» **Document excerpt**
▼

- Fake it ’til you make it. I practiced this with all my heart. Isn’t that what they taught us, after all? If you don’t have a testimony, act like you do, and then you will. WTF? My sister told me once that a bishop had said that to her after she confessed that she didn’t have a testimony of Joseph Smith as a prophet. Fake it ’til you make it. Plant that seed! Water it! Because if you plant it and water it, unless you planted it in stony ground, it will grow. And if it didn’t grow, it’s because you weren’t really taking care of it enough. See how it always comes back to you as a failure?
- Testimonies. I used to have a testimony. I did. Now I think I just had heartburn. Okay, exaggerating a bit. But my best friend CC asked me, during one conversation, about that. She knew I had a testimony. She’d heard me share it multiple times. And now I don’t have one anymore. What’s that all about? Well, I think I bought into the circular logic, for one thing. And for another thing, I wanted a group to belong to. My family was, well, a mess, to put it very mildly and incredibly politely. The church gave me “friends” and responsibilities. I loved the kids I taught, on the rare occasions I actually got a teaching calling. I loved playing piano. But then I found out the hard way that except for a very few notable exceptions, my assigned friends weren’t my real friends, and some people I thought were my real friends really weren’t. I do have a testimony of friendship, but it has nothing to do with the church. It has to everything to do with the love and cameraderie between us. My friends are my soul sisters, my heart’s treasures, and I love them with all my heart. And my love for them hasn’t changed because I left the church. It will never change. I will always love them.

▲

» **Information given**
▼

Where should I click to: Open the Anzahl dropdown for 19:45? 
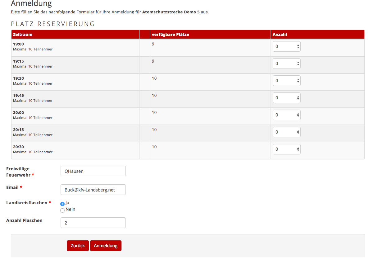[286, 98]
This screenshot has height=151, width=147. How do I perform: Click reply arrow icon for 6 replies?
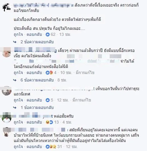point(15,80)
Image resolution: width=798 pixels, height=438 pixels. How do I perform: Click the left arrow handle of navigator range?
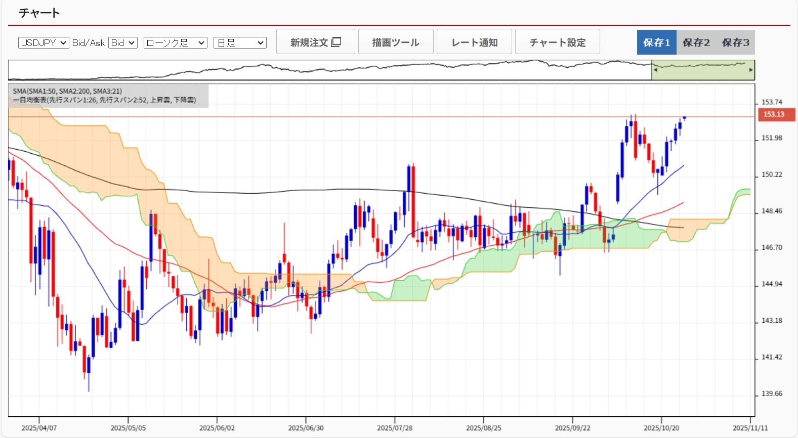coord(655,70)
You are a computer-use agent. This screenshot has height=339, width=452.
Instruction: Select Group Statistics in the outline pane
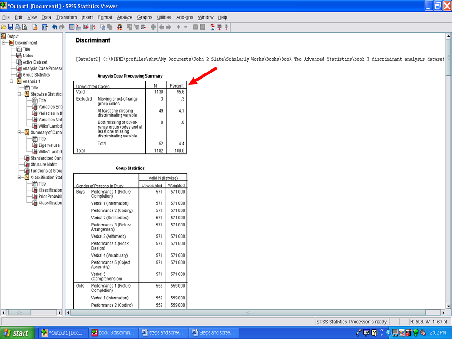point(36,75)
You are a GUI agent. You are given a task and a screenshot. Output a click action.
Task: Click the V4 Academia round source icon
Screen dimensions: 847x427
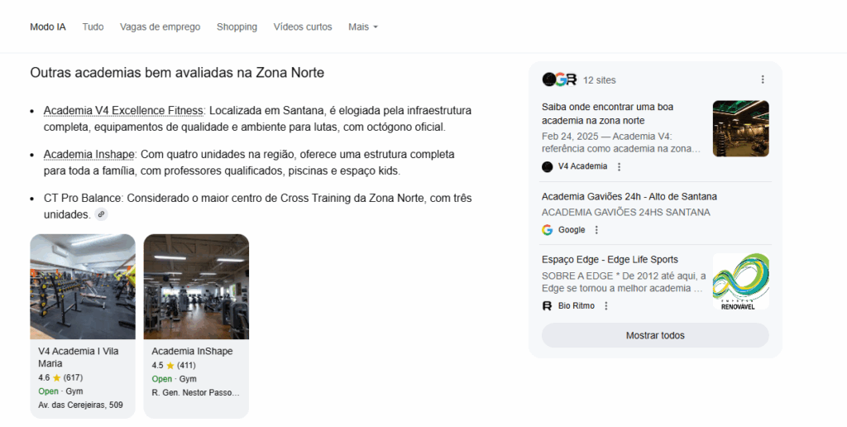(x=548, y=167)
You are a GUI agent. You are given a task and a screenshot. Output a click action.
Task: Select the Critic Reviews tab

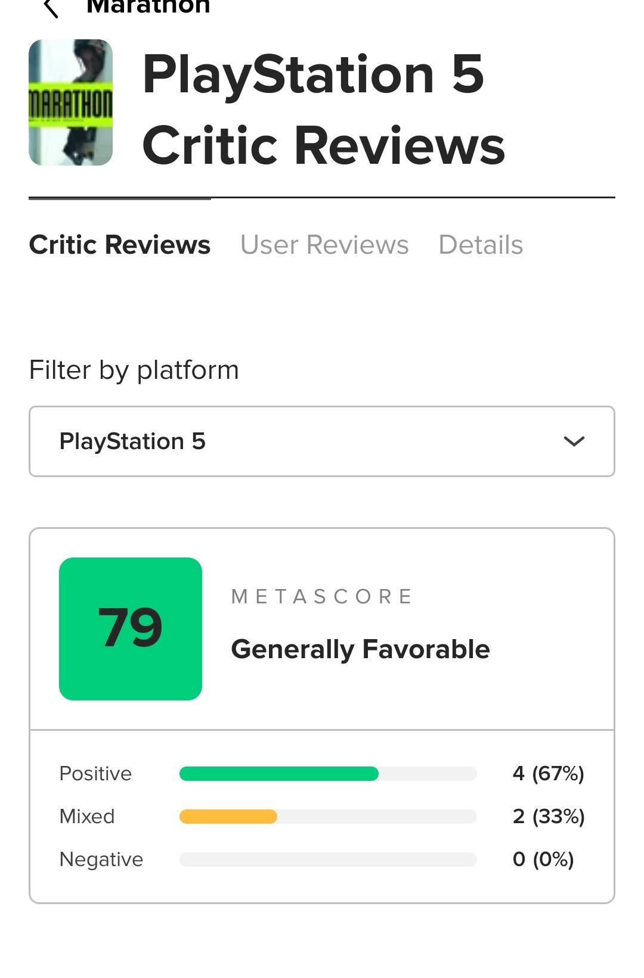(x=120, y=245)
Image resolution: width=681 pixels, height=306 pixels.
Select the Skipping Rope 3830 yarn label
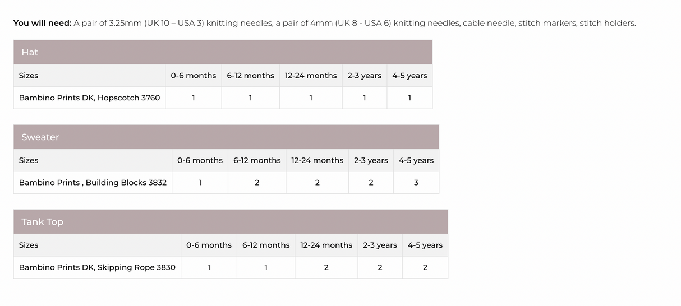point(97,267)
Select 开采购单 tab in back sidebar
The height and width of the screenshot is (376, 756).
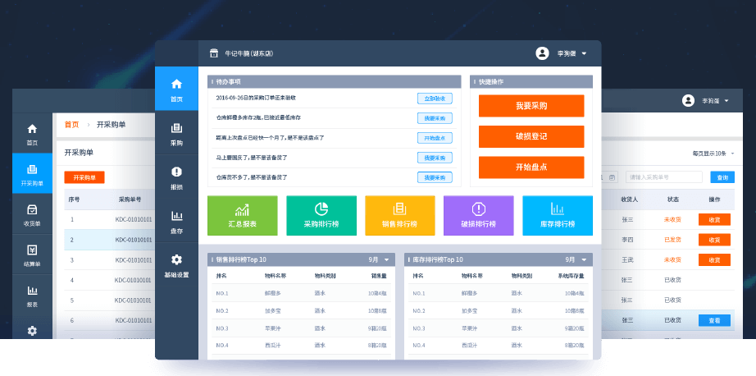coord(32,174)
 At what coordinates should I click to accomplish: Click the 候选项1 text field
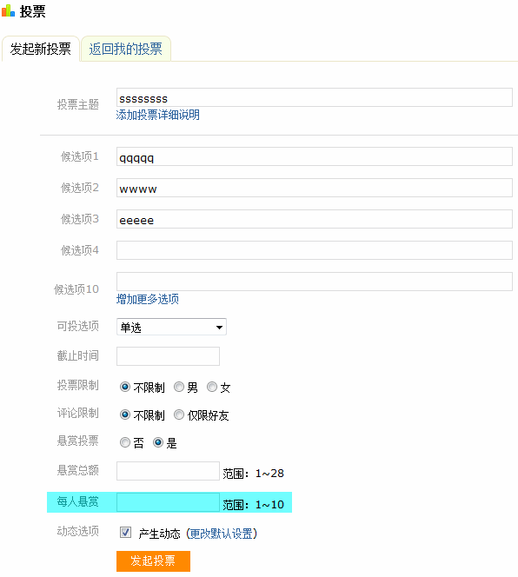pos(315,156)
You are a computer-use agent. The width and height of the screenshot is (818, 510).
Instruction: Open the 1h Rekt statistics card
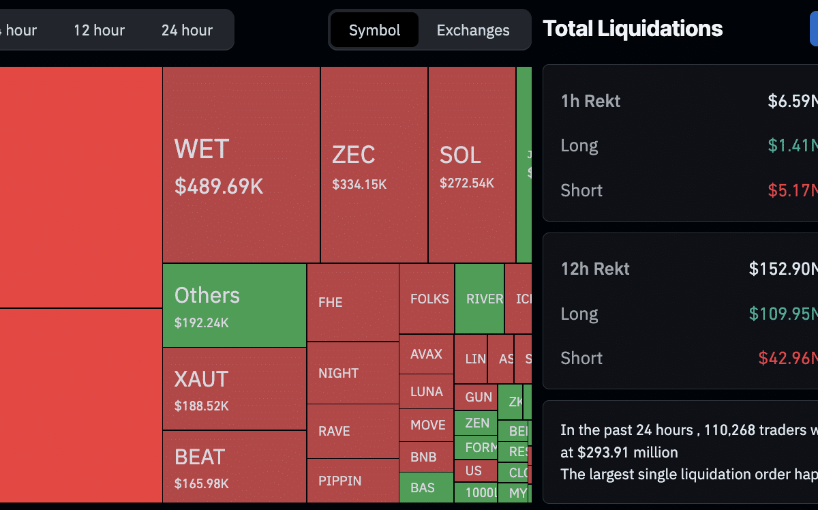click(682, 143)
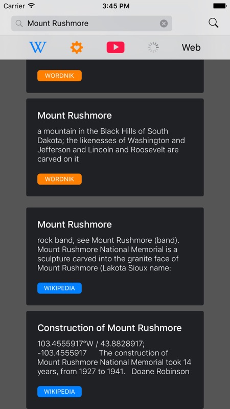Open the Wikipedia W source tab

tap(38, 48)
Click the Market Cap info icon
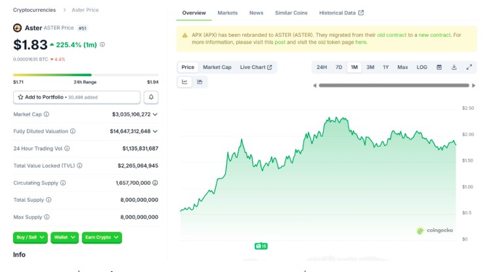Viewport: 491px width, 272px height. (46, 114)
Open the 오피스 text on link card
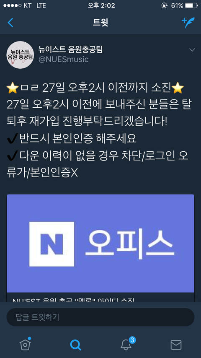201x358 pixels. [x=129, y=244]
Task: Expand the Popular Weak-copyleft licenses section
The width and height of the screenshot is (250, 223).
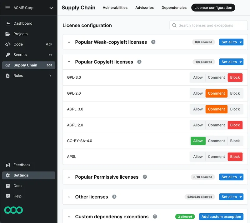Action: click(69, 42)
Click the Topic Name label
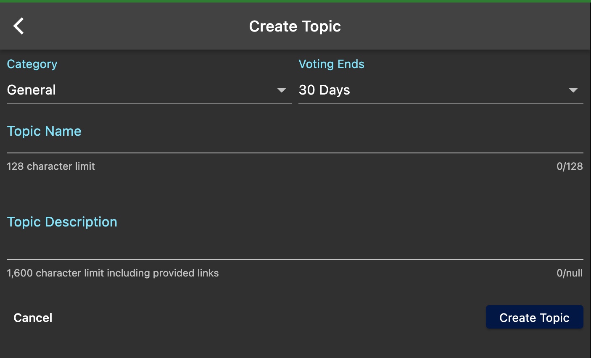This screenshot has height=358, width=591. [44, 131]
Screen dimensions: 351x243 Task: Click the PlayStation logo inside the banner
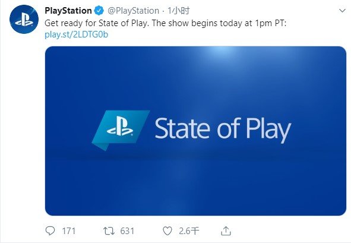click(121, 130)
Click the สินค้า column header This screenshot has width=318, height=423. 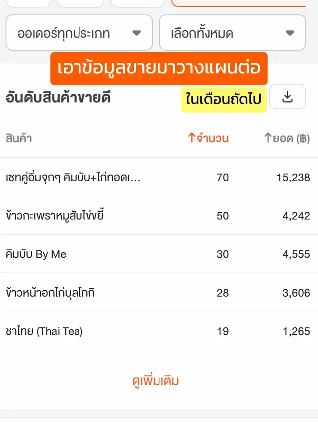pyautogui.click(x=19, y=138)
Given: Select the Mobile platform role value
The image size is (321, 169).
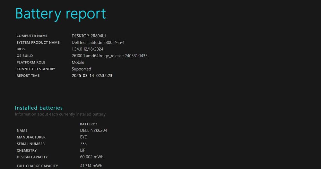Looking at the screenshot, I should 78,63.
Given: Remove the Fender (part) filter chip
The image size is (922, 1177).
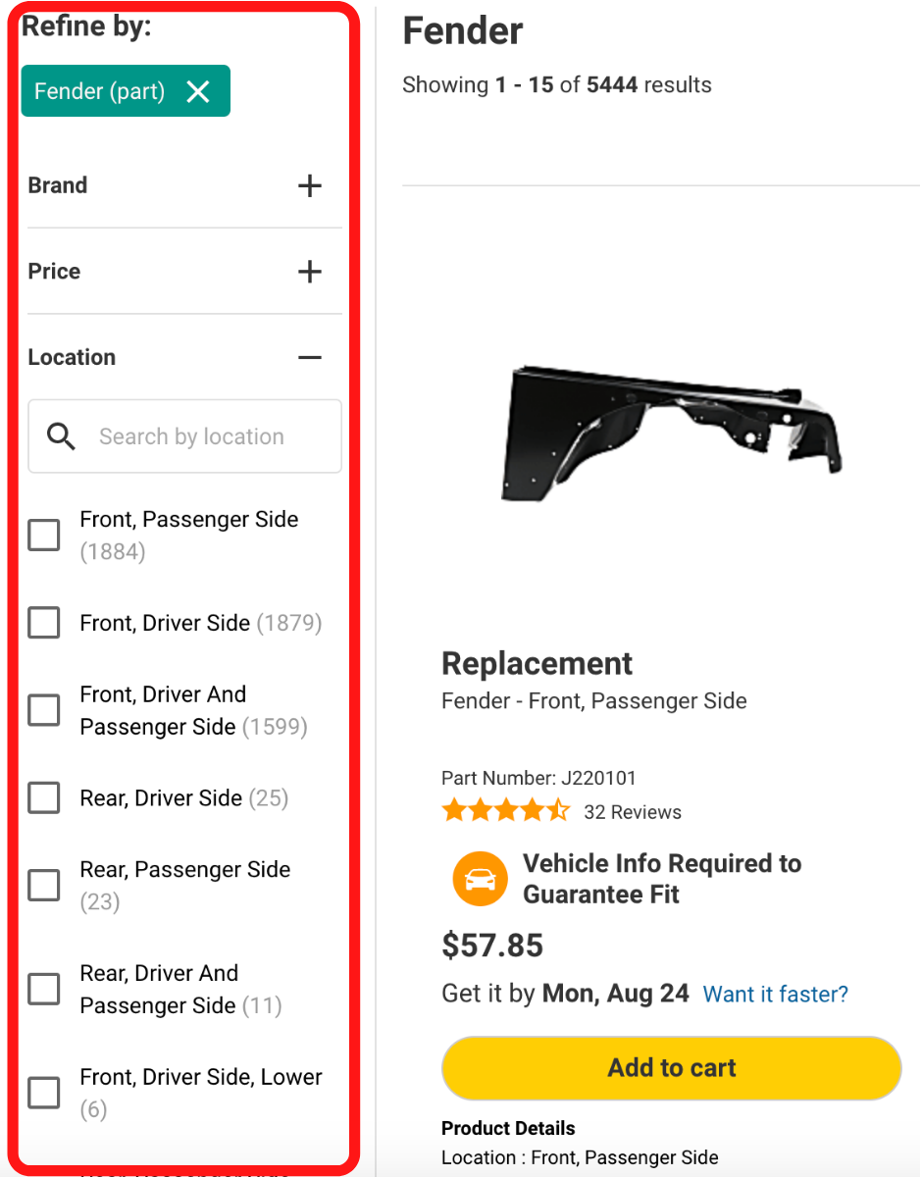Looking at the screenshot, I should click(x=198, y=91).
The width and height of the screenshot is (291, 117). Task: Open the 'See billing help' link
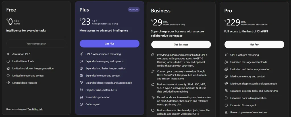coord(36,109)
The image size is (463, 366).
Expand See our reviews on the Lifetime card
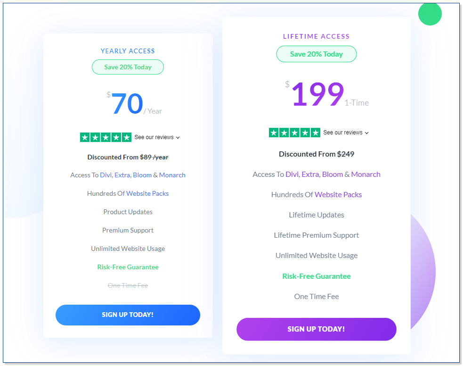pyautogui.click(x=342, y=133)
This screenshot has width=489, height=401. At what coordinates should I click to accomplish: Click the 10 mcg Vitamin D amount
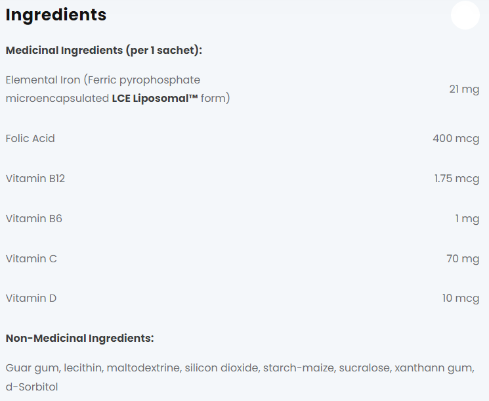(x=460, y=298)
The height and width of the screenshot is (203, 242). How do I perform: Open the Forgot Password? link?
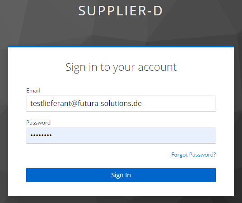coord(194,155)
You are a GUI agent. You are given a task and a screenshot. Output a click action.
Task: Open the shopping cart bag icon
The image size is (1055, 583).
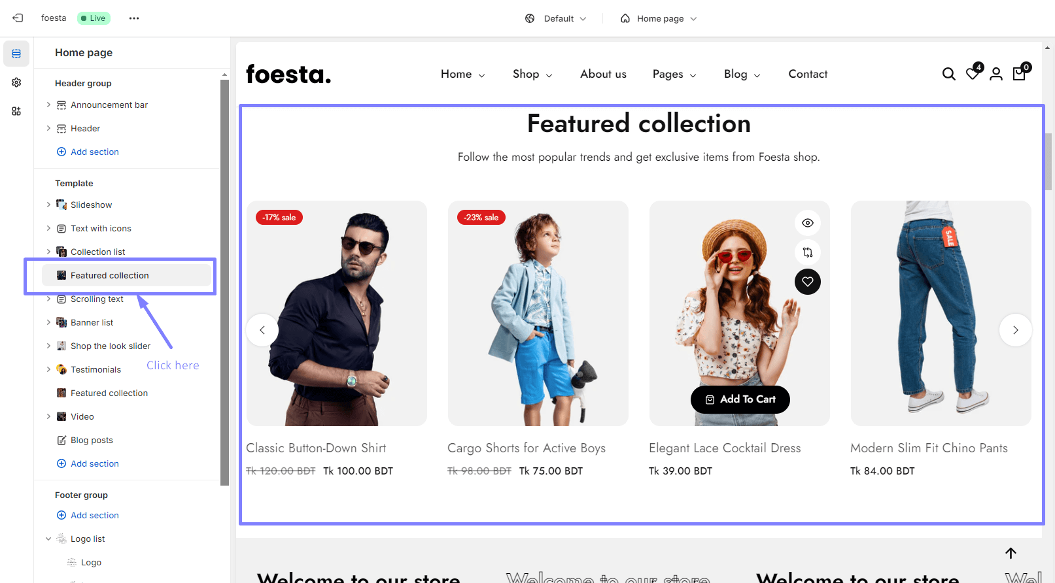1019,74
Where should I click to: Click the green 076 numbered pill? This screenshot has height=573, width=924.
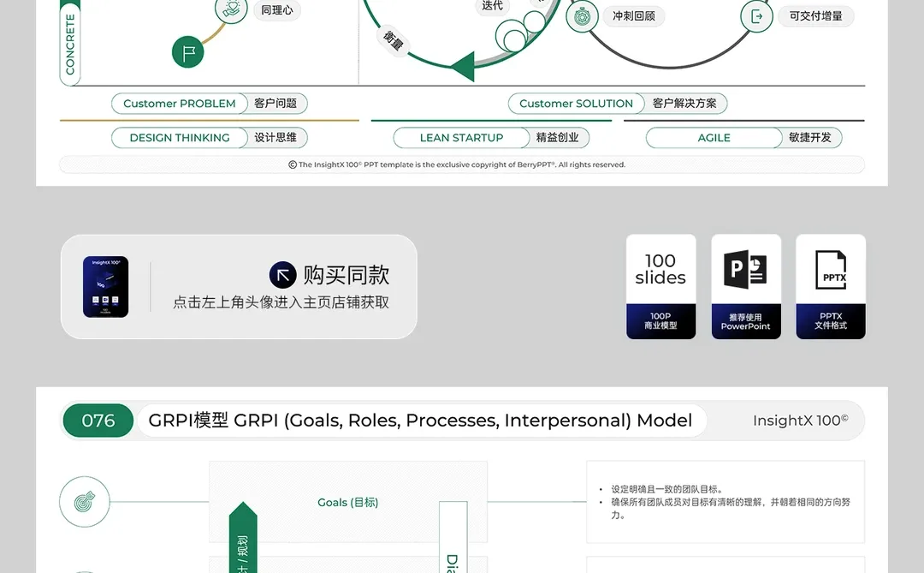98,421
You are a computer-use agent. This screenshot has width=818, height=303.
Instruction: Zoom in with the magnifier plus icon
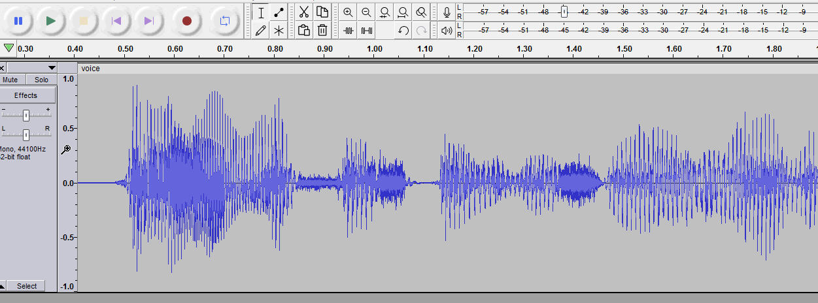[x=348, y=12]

▲

» **Tasks to perform**
**A)** Rewrite the part of the essay about leaving the church that opens with the words containing "- Fake it ’til" and closes with "as a failure?", putting "church leader" in place of "bishop".
**B)** Please write the next part of the essay about leaving the church, picking up after its final sentence.

» **Set of answers**
**A)**
- Fake it ’til you make it. I practiced this with all my heart. Isn’t that what they taught us, after all? If you don’t have a testimony, act like you do, and then you will. WTF? My sister told me once that a church leader had said that to her after she confessed that she didn’t have a testimony of Joseph Smith as a prophet. Fake it ’til you make it. Plant that seed! Water it! Because if you plant it and water it, unless you planted it in stony ground, it will grow. And if it didn’t grow, it’s because you weren’t really taking care of it enough. See how it always comes back to you as a failure?

**B)**
- Joseph Smith was a prophet. Wow. I remember talking to my uncle LG once, when I was 20 or so. He’s not a mormon, and never will be. And he asked me, rather incredulously, if I really believed that story about Joseph Smith and the golden plates. And I did, and told him so very seriously. Now I’d like to go back to him and say, “You know what, Uncle LG? You asked me this once, and that was my answer. But I want you to know that now I know I was wrong.” Only I can’t, because I’m not ready to come out to my TBM mother who’s in less than stellar health.
- The book of mormon is the word of God. I can’t tell you how many times I’ve read it, and how many passages I have, without really trying, committed to memory. And I get a little frustrated when I’m having a conversation and I hear a bom quotation coming out of my mouth. [keanue reeves]It’s like, whoa![/keanu reeves] How’s this little gem from the book of ether (so appropriately named): wherefore dispute not because ye see not, for ye receive no witness until after the trial of your faith. Nice, eh? I think it kind of goes back to the whole fake it ’til you make it thing.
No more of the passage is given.